Hubo un receso, una pausa, que coincidió con lo que llaman el recreo. Salimos al patio. No había juegos, risas, travesuras, intercambios de miradas; sólo celulares y ruidos de teclas y notificaciones.

Llegamos temprano. Nos invitaron a pasar a un lugar que llamaron el patio. Estaba lleno de niños, niñas y adolescentes. Ninguno nos miraba. Nadie miraba a nadie. Era un cementerio de la contemplación. Estaban hundidos y hundidas en las pantallas de los celulares. El único ruido que competía con el trino de los pájaros era el de las teclas y notificaciones. Nadie conversaba. Repito, nadie miraba a nadie. Pronto comprendimos que hablaban entre ellos, pero usando los celulares; lo cual no les exigía levantar la mirada y verse, contemplarse, escucharse. Nos sentimos fuera de lugar, antiguos, desenfocados, estorbos.

En ese patio estuvimos conversando, modo susurro, sobre qué era lo que nos impedía comprender esa realidad. Eran reales sus formas de ver, oír y hablar. Estaban muertas y estériles nuestras formas de atender, comunicar, leer, oír y comprender. Ellas y ellos eran las alumnas y alumnos reales, verdaderos. Los irreales y falsos estaban en nuestra mente, en nuestros ojos. Veíamos nuestros espejismos, veíamos y enseñábamos a seres inexistentes, construidos por nuestra flojera mental. Como un tributo a la impuntualidad criolla, llegamos 30 minutos, pero nos hicieron esperar 45 minutos, para conversar con los maestros y maestras sobre pedagogía de la evaluación en la era de la IA. Lo que nos permitieron contemplar y comprender los y las habitantes de ese patio transformó y configuró radicalmente los verbos que llevábamos para colaborar con la labor educadora de aquella comunidad de docentes ingenuos, ciegos y sordos. No eran mudos, lo delataban los adjetivos de sus ruidos disfrazados de contenidos, pero vacíos de pertinencia, significatividad, duración y realidad.

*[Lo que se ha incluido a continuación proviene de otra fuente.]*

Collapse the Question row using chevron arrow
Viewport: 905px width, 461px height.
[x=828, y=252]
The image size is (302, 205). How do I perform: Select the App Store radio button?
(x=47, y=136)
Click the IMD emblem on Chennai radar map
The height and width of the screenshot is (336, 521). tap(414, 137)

Nos invitaron a un recinto, llamado sala docente, donde el impacto de la neurociencia nunca había llegado. Era un lugar contra el aprendizaje, porque vaciaba de oxígeno el cerebro y de rechazo la voluntad de mirar. No deseábamos conversar sobre cómo evaluar los aprendizajes de hoy, sino sobre los motivos que propiciaban el desgano, descuido, desafecto y desatención reinantes en aquella institución que ya no educaba, pero ninguno lo había notado, pero lo sentían. Había angustia, ganas de salir corriendo, pasión por evadir y huir, cansancio, resignación, hastío y odio. Antes amaba a mis alumnos; ahora los tolero, porque no me queda otra opción. Fueron las palabras, el desahogo sincero y triste de una joven maestra. Nadie se había atrevido a decirle que los alumnos sabían, lo veían, cómo se sentía ella frente a ellos.

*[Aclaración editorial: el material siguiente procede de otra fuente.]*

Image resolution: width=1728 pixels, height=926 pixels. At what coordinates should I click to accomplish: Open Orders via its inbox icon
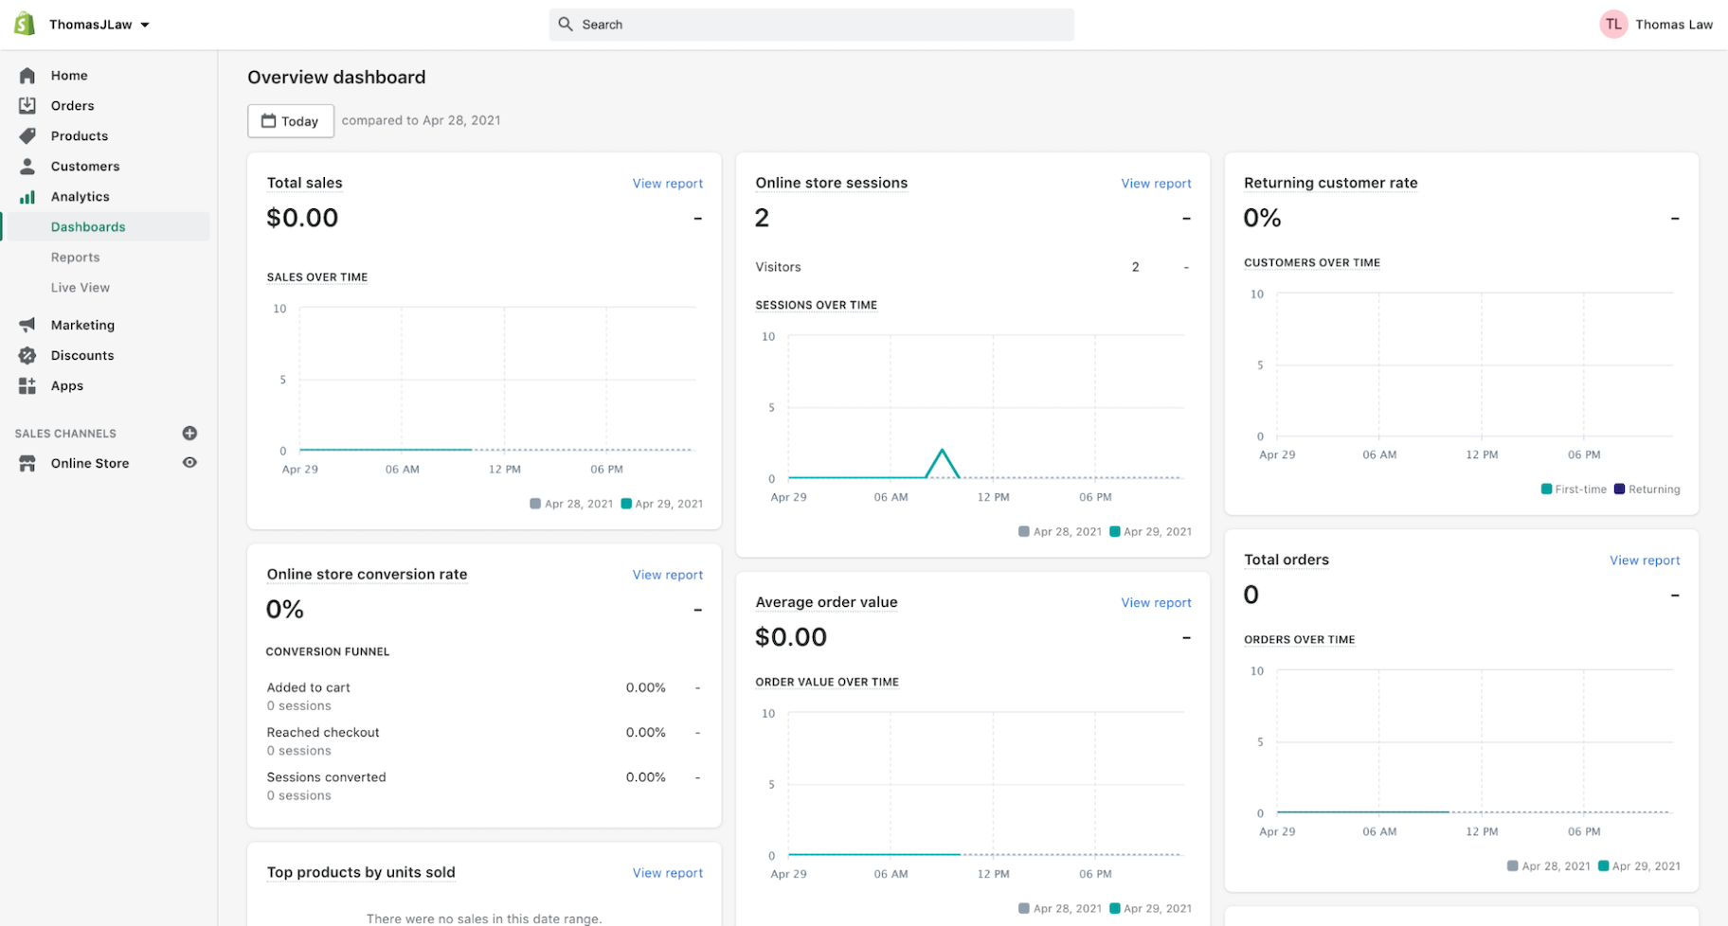[x=27, y=106]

De la IA pasamos a la IE. De los alumnos pasamos a los maestros. De cómo enseñar pasamos a cómo aprender hoy. De cómo hablar con los alumnos a cómo invitarlos a conversar con los docentes. Del docente tirano pasamos al docente democrático. Una maestra preguntó: ¿Por qué siempre los directivos y coordinadores no participan en estas reuniones, que son necesarias para aprender a ver y a comprender las nuevas realidades de la pedagogía y la educación? ¿Acaso ya saben todo? ¿Acaso el cambio no comienza en y con los directivos? Nos sentimos abandonados. Aquí no hay líderes del conocimiento y la práctica que nos ayuden y acompañen a transformar lentamente lo que hacemos dentro de esta escuela.

Hubo un receso, una pausa, que coincidió con lo que llaman el recreo. Salimos al patio. No había juegos, risas, travesuras, intercambios de miradas; sólo celulares y ruidos de teclas y notificaciones. Una niña nos miró, la única, se acercó y nos rogó: Por favor, no nos detengan.